Jahresausklang mit Charme, Witz und Zylinder

Dirigent Franz Lamprecht moderiert den Symphonischen Chor Wuppertal gut gelaunt in der Stadthalle.

Wuppertal. Das Publikum erscheint festlich gekleidet, der große Saal der Stadthalle ist ausverkauft, und Franz Lamprecht führt seine Zuhörer gewohnt witzig ins neue Jahr. Zwar sind noch drei Tage bis zum endgültigen Wechsel, doch der Dirigent des Symphonischen Chors Wuppertal lädt traditionell zusammen mit seinem Philharmonischen Orchester Tirgu Mures am 28. Dezember zum Silvesterkonzert.

Wie immer sprüht Lamprecht dabei vor Charme und Witz: "Ein Bandleader namens Dirigent führte eine Live-Band, die man Kapelle nannte", charakterisiert er die Strauß’sche Truppe und hat die Lacher auf seiner Seite. Die Fächer-Polonaise von Carl Michael Ziehrer, bekannt von der Eröffnung des Wiener Opernballs, leitet den Abend festlich ein, und dann tritt auch schon Erwin Feith auf.

Der Tenor zaubert ein Tuch aus seinem Zylinder, malt mit seinem eleganten Stock samt Silberknauf bei der Arie aus dem Zigeunerbaron Elefanten in die Luft und animiert das textsichere Publikum zum Mitsingen.
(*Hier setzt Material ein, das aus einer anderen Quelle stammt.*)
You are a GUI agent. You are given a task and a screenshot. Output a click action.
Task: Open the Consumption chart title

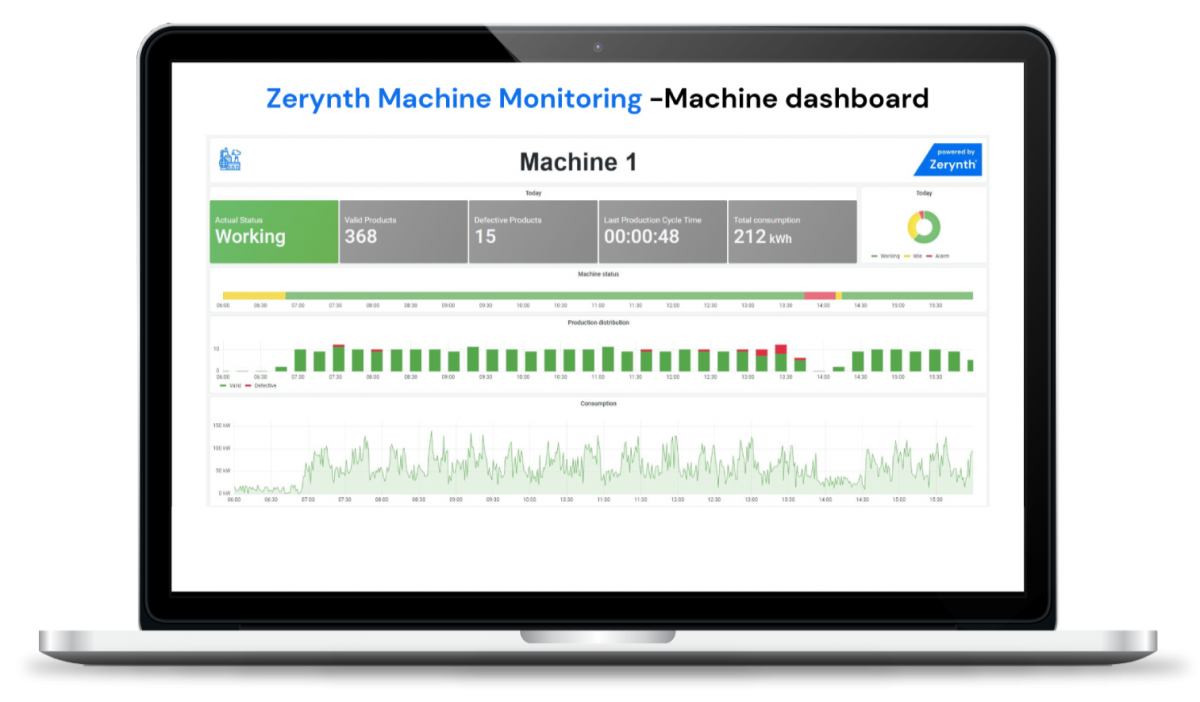click(x=597, y=404)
Mit gut geführter, lockerer Stimme füllt er die Stadthalle mühelos. Nur zwei Tänze später tritt Feith mit russischer Jacke, Mütze und Gewehr mit dem "Wolgalied" auf. "Der Soldat kriegt die Krise, denn er fühlt sich einsam", erklärt Lamprecht launig den Inhalt.

Das Programm mischt populäre Melodien wie die "Fledermaus-Quadrille" und den "Donaustrand" mit etwas weniger bekannten Stücken wie dem "Ballsträußchen" oder dem "Klipp-Klapp-Galopp". Zur Express-Polka irrt ein DHL-Bote durchs Orchester, um ein Paket beim Dirigenten abzugeben. Darin ist ein Brief enthalten, der den Radetzky-Marsch als Zugabe fordert - als könne diese selbstverständliche Zugabe dem Publikum vorenthalten werden.

Das Philharmonische Orchester spielt das muntere Programm gut, lässt aber durchaus Wünsche bezüglich des Klangs und der Exaktheit im Detail offen. Die Streicher agieren virtuos und versiert, ihnen fehlt aber etwas Glanz. Die Bläser blasen teilweise sehr schöne Soli, patzen dann aber wieder unrühmlich. Insgesamt jedoch hinterlässt das Ensemble einen schwungvollen Gesamteindruck.

Trotzdem herrscht im Wuppertaler Publikum nach Überreichen der Blumen gespannte Stille anstelle von begeistertem Applaus - und vor dem Radetzky-Marsch bringen Lamprecht und Feith erst einmal das Lied "Ihr schönen Frauen" des 1981 verstorbenen österreichischen Komponisten Nico Dostal.